28. März 2024

Eine halbe doppelte Portion

Rob Reger/ Jessica Gruner: Emily the Strange. Es wird immer seltsamer


Wenn man wissen will, wo die Comic-Figur Emily the Strange herkommt, muss man einen genaueren Blick auf die Biografie ihres Erfinders und geistigen Vaters Rob Reger werfen. Dieser wurde 1969 in einem konservativen Vorort von Los Angeles geboren, wo er auch aufwuchs. Erst als er mit dem Schulabschluss in der Tasche weiter in den Süden nach Santa Cruz ging, erfuhr er, wie befreiend Offenheit und Toleranz sein können. Was Reger durch einen Umzug erreichte, erkämpft sich seine Figur Emily. In ihrer konsequenten Anti-Haltung gegenüber der als spießig zu verstehenden Normalität liegt ihre individuelle Freiheit begründet. Die tolerante Offenheit von Santa Cruz kritisiert die konservative Vorstandenge von Los Angeles.

Emilys zweites deutschsprachiges Romanabenteuer beginnt mit dem Umzug in die Stadt Silifordville und dem Verlangen, dieser Stadt einen Masterstreich zu spielen. Bei den Vorbereitungen dazu verdoppelt sie sich versehentlich selbst. Während Emily und ihre Kopie – Emily nennt sie »AnderesIch« – zunächst gemeinsam ein unschlagbares Duo bilden, kühlt sich die Zuneigung füreinander schnell ab – zwei Köpfe sind, in diesem Fall, eben doch nicht besser als einer. Aus »AnderesIch« wird »VerderbtesIch« und schließlich »TeufelIch«.

Zwar geht der zuvor gemeinsam entworfene Masterstreich voll auf, doch sein Erfolg ist selbst für Emily zu durchschlagend: Nach dem Hören des »strangen Manifestes« werden die Bewohner von Siliforville allesamt total »strange«. Statt Befriedigung zu verspüren, ist es Emily unangenehm. »Ich habe nicht das brennende Bedürfnis, anders als die anderen zu sein, aber ich verspüre auch nicht den Wunsch, dass sie so sind wie ich.« Kurz darauf versuchen die beiden Emilys, sich gegenseitig auszulöschen und für den Leser stellt sich die eigentlich unausweichliche Frage, welche Emily nun das Original ist und welche die Kopie davon.
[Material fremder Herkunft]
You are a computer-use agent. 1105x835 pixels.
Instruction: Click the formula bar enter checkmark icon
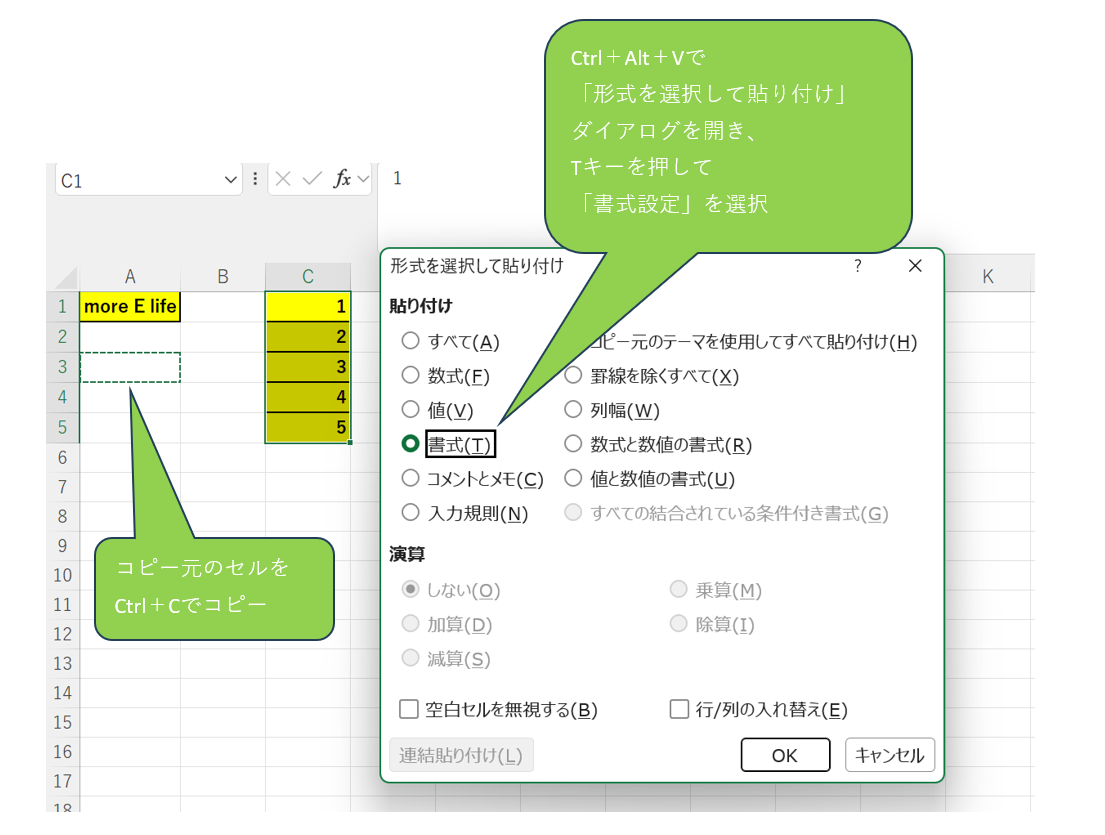click(311, 179)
Tagebucheintragungen als Erzählform

Erzählt wird der Roman in Form von Tagebucheintragungen des kultigen, außergewöhnlichen 13-jährigen Mädchens mit der strengen Frisur und dem ernsthaft-ausdruckslosen Gesicht. So faul Emily laut Eigenauskunft ist; ihr Tagebuch führt sie mit großer Lust.

Die Tagebucheintragungen geben, angereichert durch Zeichnungen und Aufzählungen, durchaus Ähnlichkeit mit Tagebüchern, wie sie von jedem Teenager geführt sein könnten. Aus der ungewöhnlichen Perspektive Emilys ergeben sich interessante Einblicke in, bzw. Erinnerungen an, die Phase der jugendlichen Selbstfindung: »Wenn einem etwas (hier alles einfügen, was man mag) wirklich vermiest, dann sind das DIE ANDEREN.« Jene Anderen, die einem selbst als Jugendlicher auch schon wenig sympathisch waren.

Von Emiliys Duplizierung bleibt nur die Hälfte

Insgesamt war der erste Roman mit Emily the Strange. Die verschwundenen Tage im positiven Sinne seltsamer und darum unterhaltsamer. Denn die Stärke der Romane liegt weniger in der Erzählung und mehr in Emilys seltsamer Art, die Welt wahrzunehmen und mit ihr umzugehen. Ihre „strange“ Perspektive sorgt für manches Aha-Erlebnis. Aber die Duplizierung – hier muss leider mehr über das Ende preisgegeben werden, als gewünscht – ist keine Verdoppelung.

Nur die Hülle verdoppelt sich, die Persönlichkeit spaltet sich bloß zwischen den beiden Körpern auf, halbiert sich also. Somit ist die „strange“ Perspektive bei einer halben Emily auch nur halb so stark. Es mag paradox klingen, aber durch die Duplizierung wird die Figur normaler und damit für den Leser weniger interessant. Zumal sich Emily in diesem Roman hauptsächlich mit ihrer Doppelgängerin d.h. sich selbst beschäftigt. Trotzdem ist auch Emilys zweites Abenteuer Es wird immer seltsamer ein manchmal geistreicher, häufiger spritziger und humorvoller Roman für junge und jung gebliebene Leser.